# Activity
Retrieve all lines below that have the string "computer".

Stored data entries:

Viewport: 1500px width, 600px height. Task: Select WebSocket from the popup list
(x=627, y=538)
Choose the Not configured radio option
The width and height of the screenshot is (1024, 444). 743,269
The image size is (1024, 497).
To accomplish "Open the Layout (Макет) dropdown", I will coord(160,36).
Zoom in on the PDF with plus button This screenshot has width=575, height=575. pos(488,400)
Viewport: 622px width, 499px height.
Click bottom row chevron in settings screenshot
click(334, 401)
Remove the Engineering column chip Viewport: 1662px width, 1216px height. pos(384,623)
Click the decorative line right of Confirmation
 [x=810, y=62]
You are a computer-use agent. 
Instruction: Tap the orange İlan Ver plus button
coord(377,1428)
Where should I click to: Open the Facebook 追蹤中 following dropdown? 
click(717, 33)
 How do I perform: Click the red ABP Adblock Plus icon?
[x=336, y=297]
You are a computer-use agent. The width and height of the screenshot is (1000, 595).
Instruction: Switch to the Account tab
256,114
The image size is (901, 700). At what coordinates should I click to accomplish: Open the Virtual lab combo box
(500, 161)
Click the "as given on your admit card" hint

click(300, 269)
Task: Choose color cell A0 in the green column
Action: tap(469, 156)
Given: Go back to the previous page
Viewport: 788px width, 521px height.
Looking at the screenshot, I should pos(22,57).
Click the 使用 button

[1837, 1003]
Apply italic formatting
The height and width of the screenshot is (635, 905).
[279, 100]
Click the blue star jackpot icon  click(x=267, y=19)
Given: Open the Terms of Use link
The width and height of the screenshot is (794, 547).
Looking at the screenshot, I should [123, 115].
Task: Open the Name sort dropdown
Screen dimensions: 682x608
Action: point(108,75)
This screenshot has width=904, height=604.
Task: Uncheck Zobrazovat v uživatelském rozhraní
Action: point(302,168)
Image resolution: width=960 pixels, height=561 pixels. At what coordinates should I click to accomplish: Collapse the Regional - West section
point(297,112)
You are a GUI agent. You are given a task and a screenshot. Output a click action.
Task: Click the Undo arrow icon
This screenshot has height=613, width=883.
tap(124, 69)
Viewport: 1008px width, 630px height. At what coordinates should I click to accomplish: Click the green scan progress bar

# Answer to this exercise
You are a computer-use agent. 
You are a computer-use agent. The width and height of the screenshot is (1000, 595).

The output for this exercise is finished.